=== Information shown ===
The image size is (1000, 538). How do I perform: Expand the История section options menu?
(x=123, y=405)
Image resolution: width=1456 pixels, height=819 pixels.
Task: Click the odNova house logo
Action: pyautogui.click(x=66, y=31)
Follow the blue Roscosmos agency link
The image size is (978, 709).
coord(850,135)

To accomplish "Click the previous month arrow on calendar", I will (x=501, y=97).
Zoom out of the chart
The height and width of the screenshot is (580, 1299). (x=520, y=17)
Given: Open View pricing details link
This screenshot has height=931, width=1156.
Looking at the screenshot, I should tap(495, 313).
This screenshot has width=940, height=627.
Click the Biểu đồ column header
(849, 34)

=== Problem requirements ===
Revise the items above by changing every occurrence of "This screenshot has" to "This image has", and keep all other text exactly the same.

=== Full answer ===
The image size is (1000, 538). How do I perform: Expand the История section options menu?
(x=123, y=405)
Image resolution: width=1456 pixels, height=819 pixels.
Task: Click the odNova house logo
Action: pyautogui.click(x=66, y=31)
Follow the blue Roscosmos agency link
The image size is (978, 709).
coord(850,135)

To accomplish "Click the previous month arrow on calendar", I will (x=501, y=97).
Zoom out of the chart
The height and width of the screenshot is (580, 1299). (x=520, y=17)
Given: Open View pricing details link
This image has height=931, width=1156.
Looking at the screenshot, I should tap(495, 313).
This image has width=940, height=627.
Click the Biểu đồ column header
(849, 34)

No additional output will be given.